Gather all lines in the data that hold the string "screenshot".

Data extracted from a collection:

━━━━━━━━━━

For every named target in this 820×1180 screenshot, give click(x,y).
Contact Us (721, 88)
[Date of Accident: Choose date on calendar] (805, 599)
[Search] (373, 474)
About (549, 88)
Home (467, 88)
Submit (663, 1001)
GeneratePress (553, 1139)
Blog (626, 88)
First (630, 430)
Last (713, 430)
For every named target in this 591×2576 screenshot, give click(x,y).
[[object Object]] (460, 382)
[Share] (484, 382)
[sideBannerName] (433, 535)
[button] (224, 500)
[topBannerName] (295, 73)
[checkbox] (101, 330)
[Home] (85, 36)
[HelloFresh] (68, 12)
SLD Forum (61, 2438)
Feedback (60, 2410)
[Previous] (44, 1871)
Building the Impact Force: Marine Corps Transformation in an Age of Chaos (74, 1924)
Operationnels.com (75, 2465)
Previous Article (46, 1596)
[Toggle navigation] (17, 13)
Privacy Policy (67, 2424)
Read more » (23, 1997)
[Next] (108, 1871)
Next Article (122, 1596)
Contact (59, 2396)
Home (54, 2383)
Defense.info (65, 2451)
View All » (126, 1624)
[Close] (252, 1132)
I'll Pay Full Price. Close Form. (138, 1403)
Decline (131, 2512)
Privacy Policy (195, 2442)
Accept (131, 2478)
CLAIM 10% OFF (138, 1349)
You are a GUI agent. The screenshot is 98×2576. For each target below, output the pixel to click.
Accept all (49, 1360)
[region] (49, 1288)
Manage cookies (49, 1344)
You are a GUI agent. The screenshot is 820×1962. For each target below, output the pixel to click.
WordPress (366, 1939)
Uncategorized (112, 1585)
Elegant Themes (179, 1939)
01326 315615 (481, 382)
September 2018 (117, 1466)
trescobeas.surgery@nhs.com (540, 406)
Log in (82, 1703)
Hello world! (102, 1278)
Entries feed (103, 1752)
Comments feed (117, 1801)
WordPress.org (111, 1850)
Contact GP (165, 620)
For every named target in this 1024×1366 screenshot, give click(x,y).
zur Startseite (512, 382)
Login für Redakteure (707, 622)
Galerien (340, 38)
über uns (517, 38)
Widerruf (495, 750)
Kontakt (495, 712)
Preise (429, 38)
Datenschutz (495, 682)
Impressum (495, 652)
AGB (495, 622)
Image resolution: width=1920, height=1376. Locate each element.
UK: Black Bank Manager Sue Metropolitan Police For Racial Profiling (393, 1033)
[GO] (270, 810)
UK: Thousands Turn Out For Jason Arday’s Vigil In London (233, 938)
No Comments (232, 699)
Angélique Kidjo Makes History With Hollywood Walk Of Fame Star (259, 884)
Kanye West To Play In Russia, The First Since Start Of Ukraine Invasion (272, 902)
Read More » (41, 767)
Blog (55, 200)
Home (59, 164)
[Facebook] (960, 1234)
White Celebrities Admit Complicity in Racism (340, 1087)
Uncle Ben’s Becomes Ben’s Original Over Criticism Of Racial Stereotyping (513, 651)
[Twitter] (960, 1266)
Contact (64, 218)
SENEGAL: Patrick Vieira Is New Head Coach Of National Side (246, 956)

━━━━━━━━━━

Your response>
For every named target in this 820×1180 screenshot, give click(x,y).
For every named target in this 591×2576 screenshot, give click(x,y).
You are a GUI agent. The screenshot is 98×2576. For each target below, output the pixel to click.
You are a GUI agent. The screenshot is 820×1962. For each target below, output the pixel to click.
For every named target in this 1024×1366 screenshot, give click(x,y).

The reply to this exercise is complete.